RECORDS FOR THIS EXERCISE below:

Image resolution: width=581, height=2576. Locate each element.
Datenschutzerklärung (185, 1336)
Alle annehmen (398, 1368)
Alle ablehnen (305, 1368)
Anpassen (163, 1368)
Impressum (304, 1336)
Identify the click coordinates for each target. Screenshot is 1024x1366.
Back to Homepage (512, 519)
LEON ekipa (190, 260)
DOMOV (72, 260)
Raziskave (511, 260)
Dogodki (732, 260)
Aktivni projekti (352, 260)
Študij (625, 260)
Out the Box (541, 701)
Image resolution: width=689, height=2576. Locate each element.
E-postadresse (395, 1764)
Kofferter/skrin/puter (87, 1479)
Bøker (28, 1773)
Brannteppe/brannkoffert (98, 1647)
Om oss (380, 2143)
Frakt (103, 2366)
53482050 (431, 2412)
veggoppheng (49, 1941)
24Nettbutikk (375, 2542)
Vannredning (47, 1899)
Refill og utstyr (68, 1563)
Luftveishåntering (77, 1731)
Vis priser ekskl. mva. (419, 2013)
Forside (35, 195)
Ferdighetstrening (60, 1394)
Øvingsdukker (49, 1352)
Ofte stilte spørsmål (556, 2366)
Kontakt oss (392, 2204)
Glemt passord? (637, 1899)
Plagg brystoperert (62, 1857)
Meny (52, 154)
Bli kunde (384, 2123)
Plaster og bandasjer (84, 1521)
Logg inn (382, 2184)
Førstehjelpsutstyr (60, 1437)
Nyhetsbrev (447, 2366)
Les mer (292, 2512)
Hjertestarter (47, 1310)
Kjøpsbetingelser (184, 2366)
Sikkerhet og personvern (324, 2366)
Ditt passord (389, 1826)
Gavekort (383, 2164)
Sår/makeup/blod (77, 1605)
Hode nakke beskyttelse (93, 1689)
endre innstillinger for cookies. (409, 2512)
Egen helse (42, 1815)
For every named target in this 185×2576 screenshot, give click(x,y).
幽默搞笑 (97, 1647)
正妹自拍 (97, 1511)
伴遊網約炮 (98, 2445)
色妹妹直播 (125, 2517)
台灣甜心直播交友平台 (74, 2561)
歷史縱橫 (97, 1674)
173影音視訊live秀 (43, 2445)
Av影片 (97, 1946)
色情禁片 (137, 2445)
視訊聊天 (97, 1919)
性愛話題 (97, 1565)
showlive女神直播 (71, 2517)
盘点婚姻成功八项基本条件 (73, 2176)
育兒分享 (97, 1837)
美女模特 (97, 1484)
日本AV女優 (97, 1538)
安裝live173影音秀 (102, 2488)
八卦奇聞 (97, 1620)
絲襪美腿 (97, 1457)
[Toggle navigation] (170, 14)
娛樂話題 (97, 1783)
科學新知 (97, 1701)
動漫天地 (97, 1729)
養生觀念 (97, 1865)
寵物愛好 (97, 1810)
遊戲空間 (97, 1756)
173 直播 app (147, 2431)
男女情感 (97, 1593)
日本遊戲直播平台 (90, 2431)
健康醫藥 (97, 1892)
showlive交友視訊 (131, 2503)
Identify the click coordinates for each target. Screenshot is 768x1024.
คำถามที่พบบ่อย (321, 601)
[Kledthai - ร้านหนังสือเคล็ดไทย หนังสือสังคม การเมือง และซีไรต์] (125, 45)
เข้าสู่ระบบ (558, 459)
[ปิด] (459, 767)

End of RECORDS FOR THIS EXERCISE.

EXERCISE GOAL » Collect every line from the records above that contains the word "Image".

ANSWER TO THIS PROBLEM »
Image resolution: width=581, height=2576. Locate each element.
Image resolution: width=689, height=2576. Locate each element.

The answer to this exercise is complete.